Before we move on, let’s add a minimal main.cpp to test that the project builds correctly:
#include <print>
#include <vglx/vglx.hpp>
auto main() -> int {
std::println("hello, world");
return 0;
}With both files in place you can configure and build the project from the project root:
cmake -S . -B build -DCMAKE_BUILD_TYPE=Debug
cmake --build build --config DebugAfter the build completes you should see the executable in the build directory.
- Linux/macOS:
build/hello-vglx - Windows:
build/Debug/hello-vglx.exe
Run it and you should be greeted by your application.
If CMake reports that it cannot find VGLX return to the installation guide and verify that the library was installed to a prefix CMake can locate. Otherwise you are ready to move on to the application entrypoint.
Application Runtime
The preferred way to create a VGLX application is using the application runtime. The runtime sets up the window, the rendering context, the main loop, and calls your hooks. You create a runtime instance by subclassing the Application class.
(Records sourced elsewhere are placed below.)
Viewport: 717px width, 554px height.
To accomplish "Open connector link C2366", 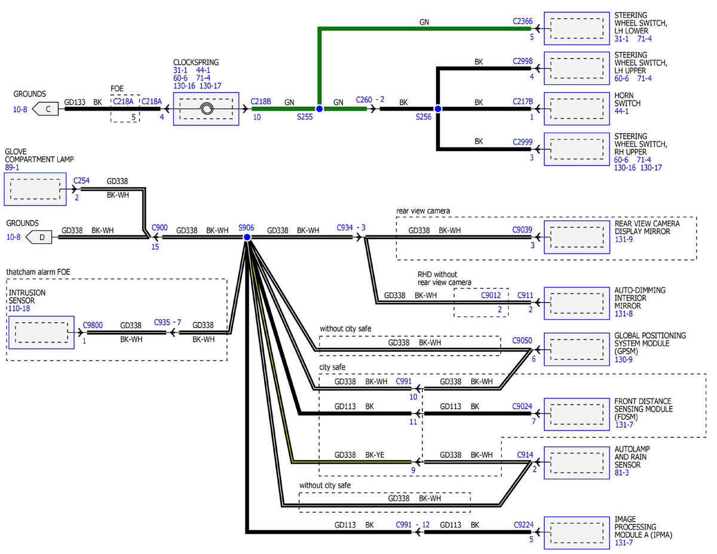I will click(522, 21).
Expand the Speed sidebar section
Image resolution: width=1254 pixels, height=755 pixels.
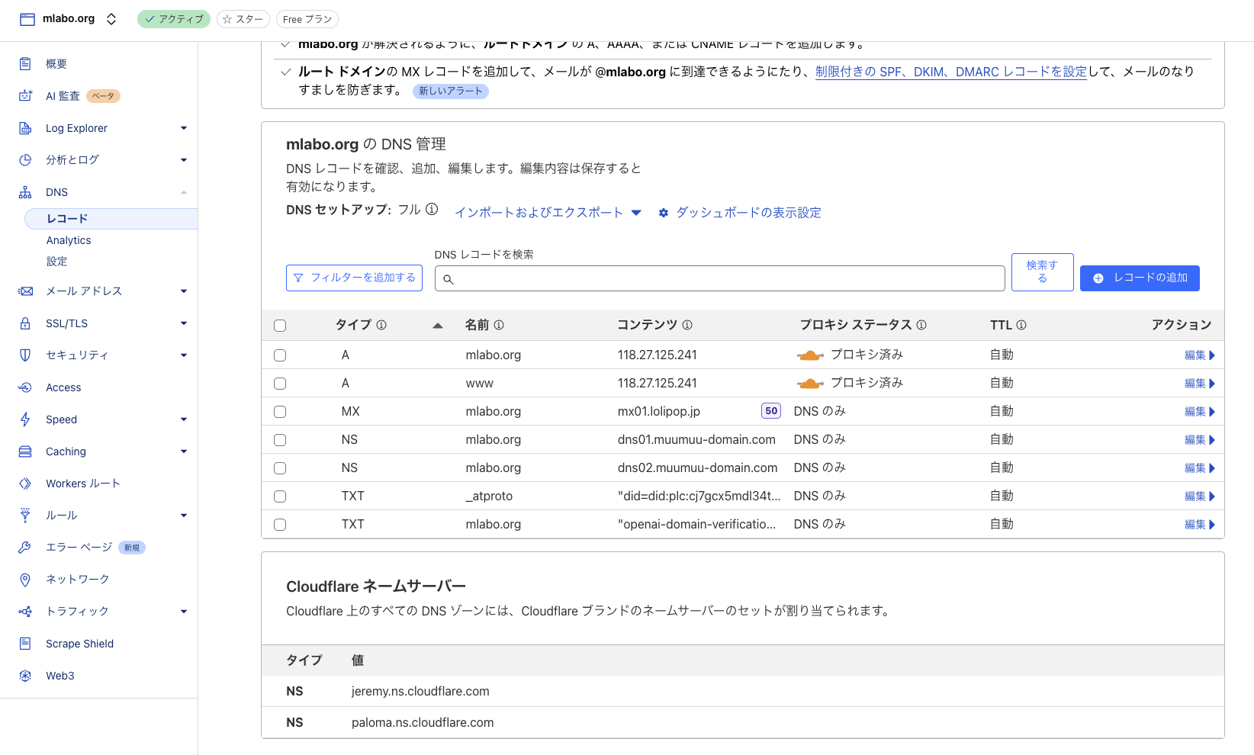[183, 419]
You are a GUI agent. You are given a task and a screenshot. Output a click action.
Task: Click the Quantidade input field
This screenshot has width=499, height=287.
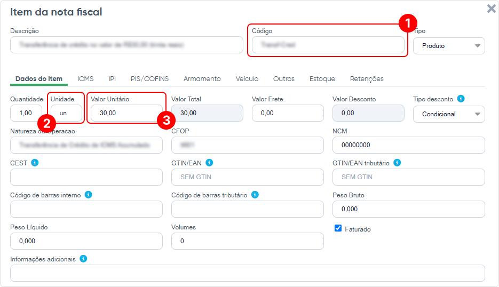pos(26,113)
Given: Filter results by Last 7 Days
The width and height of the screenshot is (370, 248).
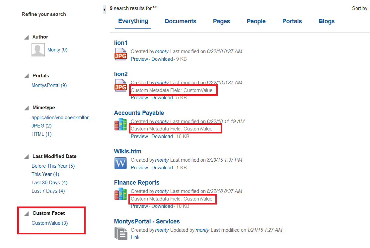Looking at the screenshot, I should [x=48, y=191].
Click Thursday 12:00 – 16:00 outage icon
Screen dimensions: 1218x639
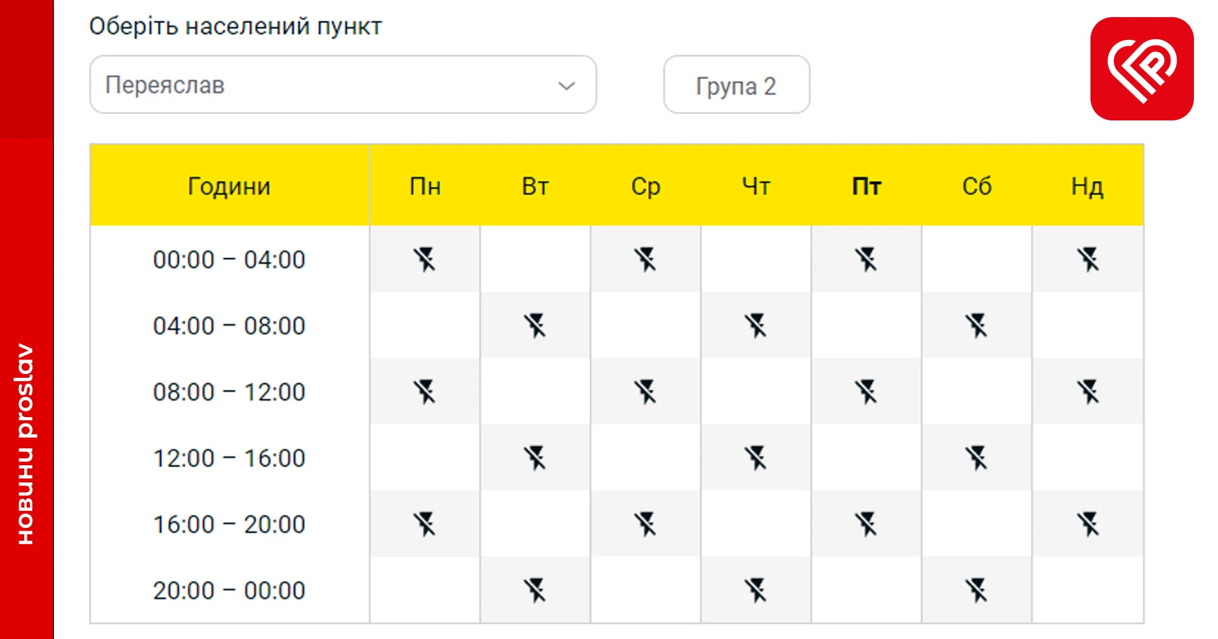pos(756,458)
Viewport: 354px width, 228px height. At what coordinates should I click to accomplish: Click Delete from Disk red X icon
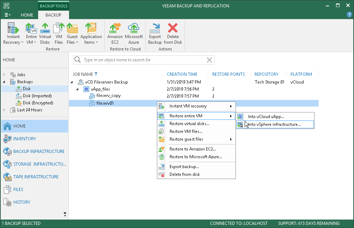[x=173, y=28]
We can add a runtime instance to our bare-bones main.cpp file:
// main.cpp
#include <vglx/vglx.hpp>
struct MyApp : public vglx::Application {
auto Configure() -> Application::Parameters override {
return {
.title = "Hello VGLX",
.clear_color = {0x000000},
.width = 1024,
.height = 768,
.antialiasing = 4,
.vsync = false,
.show_stats = true,
};
}
auto CreateScene() -> std::shared_ptr<vglx::Scene> override {
return vglx::Scene::Create();
}
auto Update([[maybe_unused]] float dt) -> bool override {
return true;
}
};
auto main() -> int {
auto app = MyApp {};
app.Start();
return 0;
}Our class overrides three functions that initialize the runtime. Configure is optional but you will often implement it. It returns a small data object that describes how the application should start up. Using designated initializers keeps each field clear and easy to read.
CreateScene is required and returns the scene you want to render. At this stage we simply return an empty scene using its factory. VGLX uses shared pointers to store nodes in the scene graph and built-in nodes provide Create() helpers to construct them correctly.
The last function, Update, is also required. It is called once per frame and is where you add per-frame logic at the application level. Returning true keeps the application running. Returning false exits the main loop.
In main we create an instance of the app and call Start to launch it. If you build and run the project again you should see a window for your new VGLX application.